The 911. Whether you've a classic model or this seventh generation state-of-the-art supercar, it's an automotive icon that's globally loved, with around three-quarters of a million cars sold worldwide over five decades, 80% of which are still on the road. This latest version is more efficient, more stylish, better quality and best of all faster. Prices for this seventh generation model start at just over the £70,000 mark for a 3.4-litre Carrera model and just over £80,000 for a pokier 3.8-litre Carrera S. Good news though, is that there's very little extra to find in either case if you want the reassurance of all-wheel drive in a Carrera4 model.
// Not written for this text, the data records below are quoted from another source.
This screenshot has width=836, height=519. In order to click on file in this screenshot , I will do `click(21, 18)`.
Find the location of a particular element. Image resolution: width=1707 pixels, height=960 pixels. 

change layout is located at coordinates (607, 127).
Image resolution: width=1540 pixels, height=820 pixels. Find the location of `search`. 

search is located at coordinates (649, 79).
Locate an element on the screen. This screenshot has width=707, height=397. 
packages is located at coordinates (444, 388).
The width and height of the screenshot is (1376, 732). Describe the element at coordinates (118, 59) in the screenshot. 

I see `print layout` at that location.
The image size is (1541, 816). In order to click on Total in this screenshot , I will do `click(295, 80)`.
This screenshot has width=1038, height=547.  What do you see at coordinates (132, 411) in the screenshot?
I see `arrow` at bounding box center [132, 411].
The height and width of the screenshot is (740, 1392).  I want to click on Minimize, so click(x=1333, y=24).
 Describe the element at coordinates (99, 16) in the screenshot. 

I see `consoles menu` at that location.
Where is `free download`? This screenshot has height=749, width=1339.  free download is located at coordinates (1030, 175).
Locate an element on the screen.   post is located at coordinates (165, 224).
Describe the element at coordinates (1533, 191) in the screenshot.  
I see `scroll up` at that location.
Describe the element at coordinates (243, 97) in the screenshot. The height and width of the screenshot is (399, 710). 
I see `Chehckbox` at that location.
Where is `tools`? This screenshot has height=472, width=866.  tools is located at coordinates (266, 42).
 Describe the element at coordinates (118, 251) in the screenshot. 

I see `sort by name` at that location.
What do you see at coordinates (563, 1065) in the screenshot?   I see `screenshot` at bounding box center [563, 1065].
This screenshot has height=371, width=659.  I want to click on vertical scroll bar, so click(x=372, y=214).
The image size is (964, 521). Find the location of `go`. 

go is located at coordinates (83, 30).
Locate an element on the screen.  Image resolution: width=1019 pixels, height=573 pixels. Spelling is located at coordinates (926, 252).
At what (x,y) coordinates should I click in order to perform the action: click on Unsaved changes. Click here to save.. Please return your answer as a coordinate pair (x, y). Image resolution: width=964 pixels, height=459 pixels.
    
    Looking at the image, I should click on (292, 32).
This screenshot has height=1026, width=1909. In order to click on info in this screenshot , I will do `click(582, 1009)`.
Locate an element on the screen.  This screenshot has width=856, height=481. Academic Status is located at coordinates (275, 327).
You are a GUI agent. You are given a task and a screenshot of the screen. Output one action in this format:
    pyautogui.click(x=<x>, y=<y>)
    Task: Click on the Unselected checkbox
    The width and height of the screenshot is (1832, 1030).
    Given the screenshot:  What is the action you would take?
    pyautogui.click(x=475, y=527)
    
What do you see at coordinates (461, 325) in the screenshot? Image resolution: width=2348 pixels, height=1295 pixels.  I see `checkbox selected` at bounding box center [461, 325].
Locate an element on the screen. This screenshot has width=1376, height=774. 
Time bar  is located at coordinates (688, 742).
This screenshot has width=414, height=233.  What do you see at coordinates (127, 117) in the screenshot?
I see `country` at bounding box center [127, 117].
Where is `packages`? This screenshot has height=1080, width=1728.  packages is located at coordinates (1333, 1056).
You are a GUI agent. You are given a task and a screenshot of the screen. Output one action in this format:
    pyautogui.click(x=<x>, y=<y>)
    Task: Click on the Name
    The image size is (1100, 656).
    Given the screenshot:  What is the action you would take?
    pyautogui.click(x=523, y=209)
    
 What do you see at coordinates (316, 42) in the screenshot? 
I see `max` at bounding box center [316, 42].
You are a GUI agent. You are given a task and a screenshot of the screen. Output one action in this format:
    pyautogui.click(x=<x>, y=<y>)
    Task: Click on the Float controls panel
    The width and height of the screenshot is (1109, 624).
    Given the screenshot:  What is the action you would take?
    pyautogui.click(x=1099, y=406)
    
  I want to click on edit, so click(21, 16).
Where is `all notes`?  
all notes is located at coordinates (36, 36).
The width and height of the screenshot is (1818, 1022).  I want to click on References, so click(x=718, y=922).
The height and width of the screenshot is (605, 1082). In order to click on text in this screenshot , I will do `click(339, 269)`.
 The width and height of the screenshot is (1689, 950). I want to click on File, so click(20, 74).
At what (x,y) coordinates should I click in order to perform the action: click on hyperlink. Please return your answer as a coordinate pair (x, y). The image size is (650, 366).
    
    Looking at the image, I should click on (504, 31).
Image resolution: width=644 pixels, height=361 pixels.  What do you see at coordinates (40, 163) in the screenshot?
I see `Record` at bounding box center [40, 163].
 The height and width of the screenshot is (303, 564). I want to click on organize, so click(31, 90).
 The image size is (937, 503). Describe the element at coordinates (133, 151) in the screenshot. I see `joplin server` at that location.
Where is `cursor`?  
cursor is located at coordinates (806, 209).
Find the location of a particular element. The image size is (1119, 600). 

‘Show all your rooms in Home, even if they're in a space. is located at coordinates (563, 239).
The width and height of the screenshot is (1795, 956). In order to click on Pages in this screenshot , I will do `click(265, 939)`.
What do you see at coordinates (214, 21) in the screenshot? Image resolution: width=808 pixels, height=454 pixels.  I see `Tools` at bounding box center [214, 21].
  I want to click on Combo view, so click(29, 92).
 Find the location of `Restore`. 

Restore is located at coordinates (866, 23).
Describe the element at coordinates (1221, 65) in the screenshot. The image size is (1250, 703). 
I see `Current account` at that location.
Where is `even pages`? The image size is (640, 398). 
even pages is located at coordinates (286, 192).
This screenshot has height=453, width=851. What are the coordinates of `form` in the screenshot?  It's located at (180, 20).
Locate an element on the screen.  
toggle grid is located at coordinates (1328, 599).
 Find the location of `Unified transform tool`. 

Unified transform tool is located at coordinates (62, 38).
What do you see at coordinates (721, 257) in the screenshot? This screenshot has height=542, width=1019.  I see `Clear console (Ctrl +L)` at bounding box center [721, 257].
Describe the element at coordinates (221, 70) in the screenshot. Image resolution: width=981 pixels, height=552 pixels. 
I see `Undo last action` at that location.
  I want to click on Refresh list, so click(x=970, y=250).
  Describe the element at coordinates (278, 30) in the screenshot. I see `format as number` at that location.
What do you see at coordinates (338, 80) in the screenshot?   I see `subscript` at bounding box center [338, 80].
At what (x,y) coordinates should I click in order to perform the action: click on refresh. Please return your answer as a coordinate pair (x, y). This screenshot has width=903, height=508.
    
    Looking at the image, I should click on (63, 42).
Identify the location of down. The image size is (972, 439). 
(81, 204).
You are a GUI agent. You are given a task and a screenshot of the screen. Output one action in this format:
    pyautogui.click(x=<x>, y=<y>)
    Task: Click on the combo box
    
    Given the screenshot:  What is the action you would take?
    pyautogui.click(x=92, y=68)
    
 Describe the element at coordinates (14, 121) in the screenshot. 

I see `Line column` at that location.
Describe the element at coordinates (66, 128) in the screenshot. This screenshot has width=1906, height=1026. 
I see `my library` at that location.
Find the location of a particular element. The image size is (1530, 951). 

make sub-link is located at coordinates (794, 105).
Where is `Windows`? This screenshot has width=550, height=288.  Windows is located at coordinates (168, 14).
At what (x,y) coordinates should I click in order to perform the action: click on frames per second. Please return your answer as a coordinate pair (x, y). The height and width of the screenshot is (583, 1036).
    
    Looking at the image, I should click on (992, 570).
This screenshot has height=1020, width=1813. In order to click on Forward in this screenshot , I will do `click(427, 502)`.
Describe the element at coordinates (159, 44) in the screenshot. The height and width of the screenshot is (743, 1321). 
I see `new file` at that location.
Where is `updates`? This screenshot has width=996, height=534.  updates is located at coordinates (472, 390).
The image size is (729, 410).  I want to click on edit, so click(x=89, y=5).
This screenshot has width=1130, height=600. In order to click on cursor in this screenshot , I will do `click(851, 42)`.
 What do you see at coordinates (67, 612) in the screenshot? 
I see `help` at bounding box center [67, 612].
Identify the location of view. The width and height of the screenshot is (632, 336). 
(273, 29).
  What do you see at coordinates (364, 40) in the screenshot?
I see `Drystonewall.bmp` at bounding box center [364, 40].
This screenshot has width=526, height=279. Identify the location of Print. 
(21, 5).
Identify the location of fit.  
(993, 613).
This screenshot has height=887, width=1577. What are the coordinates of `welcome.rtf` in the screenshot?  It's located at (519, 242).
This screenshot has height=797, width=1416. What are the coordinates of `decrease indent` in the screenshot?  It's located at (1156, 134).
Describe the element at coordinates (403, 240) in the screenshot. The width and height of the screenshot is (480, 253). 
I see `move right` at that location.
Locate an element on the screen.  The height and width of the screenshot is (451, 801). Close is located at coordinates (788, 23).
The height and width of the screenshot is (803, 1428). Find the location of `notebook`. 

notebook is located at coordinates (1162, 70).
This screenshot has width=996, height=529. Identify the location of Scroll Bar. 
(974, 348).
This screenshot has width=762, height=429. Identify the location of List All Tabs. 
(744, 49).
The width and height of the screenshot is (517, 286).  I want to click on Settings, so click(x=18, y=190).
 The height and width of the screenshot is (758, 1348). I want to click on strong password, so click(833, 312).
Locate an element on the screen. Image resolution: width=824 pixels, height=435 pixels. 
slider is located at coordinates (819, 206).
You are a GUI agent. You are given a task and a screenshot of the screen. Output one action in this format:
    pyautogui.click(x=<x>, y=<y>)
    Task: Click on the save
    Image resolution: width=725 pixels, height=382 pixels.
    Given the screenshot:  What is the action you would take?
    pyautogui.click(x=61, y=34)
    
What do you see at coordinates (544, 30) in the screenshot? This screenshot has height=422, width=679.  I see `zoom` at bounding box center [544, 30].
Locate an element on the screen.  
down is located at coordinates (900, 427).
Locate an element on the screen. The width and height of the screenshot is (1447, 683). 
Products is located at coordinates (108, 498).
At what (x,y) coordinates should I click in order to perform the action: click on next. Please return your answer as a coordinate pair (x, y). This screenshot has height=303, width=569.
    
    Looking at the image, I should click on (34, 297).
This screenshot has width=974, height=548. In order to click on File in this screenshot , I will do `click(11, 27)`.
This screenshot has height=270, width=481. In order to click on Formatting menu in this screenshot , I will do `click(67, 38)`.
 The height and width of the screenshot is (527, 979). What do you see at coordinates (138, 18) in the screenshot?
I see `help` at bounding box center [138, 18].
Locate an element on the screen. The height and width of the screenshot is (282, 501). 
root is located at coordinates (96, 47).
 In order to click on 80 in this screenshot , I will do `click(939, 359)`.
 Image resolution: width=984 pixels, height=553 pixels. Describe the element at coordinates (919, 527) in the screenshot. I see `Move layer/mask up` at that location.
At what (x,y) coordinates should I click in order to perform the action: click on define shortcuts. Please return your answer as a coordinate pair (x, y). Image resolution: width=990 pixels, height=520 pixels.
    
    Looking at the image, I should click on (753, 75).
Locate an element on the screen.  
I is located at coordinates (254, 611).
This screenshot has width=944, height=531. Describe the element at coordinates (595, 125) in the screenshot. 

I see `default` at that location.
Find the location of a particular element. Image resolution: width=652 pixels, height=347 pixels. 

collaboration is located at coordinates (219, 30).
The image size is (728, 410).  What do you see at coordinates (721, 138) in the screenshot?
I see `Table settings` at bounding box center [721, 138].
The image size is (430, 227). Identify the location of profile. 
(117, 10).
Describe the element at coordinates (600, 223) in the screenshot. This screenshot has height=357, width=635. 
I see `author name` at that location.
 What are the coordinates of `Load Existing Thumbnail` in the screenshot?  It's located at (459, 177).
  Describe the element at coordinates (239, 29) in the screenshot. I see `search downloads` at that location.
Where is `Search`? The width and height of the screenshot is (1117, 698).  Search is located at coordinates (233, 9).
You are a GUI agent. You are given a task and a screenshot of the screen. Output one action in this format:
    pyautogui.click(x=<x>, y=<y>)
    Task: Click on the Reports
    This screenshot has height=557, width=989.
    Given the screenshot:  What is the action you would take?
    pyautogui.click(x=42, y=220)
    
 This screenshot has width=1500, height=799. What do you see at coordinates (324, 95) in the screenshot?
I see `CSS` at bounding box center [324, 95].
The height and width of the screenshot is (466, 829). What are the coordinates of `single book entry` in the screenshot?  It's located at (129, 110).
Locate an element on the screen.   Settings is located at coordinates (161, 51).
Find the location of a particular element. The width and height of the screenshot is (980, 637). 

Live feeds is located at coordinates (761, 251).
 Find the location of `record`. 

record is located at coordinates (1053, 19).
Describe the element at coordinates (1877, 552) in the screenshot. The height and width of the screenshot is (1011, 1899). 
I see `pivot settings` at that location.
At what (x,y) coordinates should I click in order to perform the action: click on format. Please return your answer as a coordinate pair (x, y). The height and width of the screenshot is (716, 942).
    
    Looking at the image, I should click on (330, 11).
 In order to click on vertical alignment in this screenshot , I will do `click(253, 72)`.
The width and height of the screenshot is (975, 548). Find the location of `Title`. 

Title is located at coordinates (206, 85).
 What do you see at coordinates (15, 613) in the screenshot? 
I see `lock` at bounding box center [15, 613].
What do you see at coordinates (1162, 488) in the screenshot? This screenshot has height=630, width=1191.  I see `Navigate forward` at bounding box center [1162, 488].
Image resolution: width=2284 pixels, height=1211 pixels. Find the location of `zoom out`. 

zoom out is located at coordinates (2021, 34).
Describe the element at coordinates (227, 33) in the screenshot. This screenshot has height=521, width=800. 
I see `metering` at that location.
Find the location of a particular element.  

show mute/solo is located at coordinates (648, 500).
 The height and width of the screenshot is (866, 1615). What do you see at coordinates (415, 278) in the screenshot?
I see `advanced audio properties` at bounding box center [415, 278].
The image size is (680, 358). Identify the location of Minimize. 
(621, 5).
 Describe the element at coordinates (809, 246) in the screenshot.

You will, however, have to find an extra £2,500 on top of the price of your chosen variant if you want the PDK semi-automatic gearbox. And the charms of Cabriolet motoring come at a £8,500 premium over the cost of the equivalent Coupe version. With this MK7 car, Porsche has taken a bigger step forward than this model line has ever seen before, but even so, the company hasn't messed with the fundamental formula. In other words, if, like me, you've always loved this car, then you'll love this one.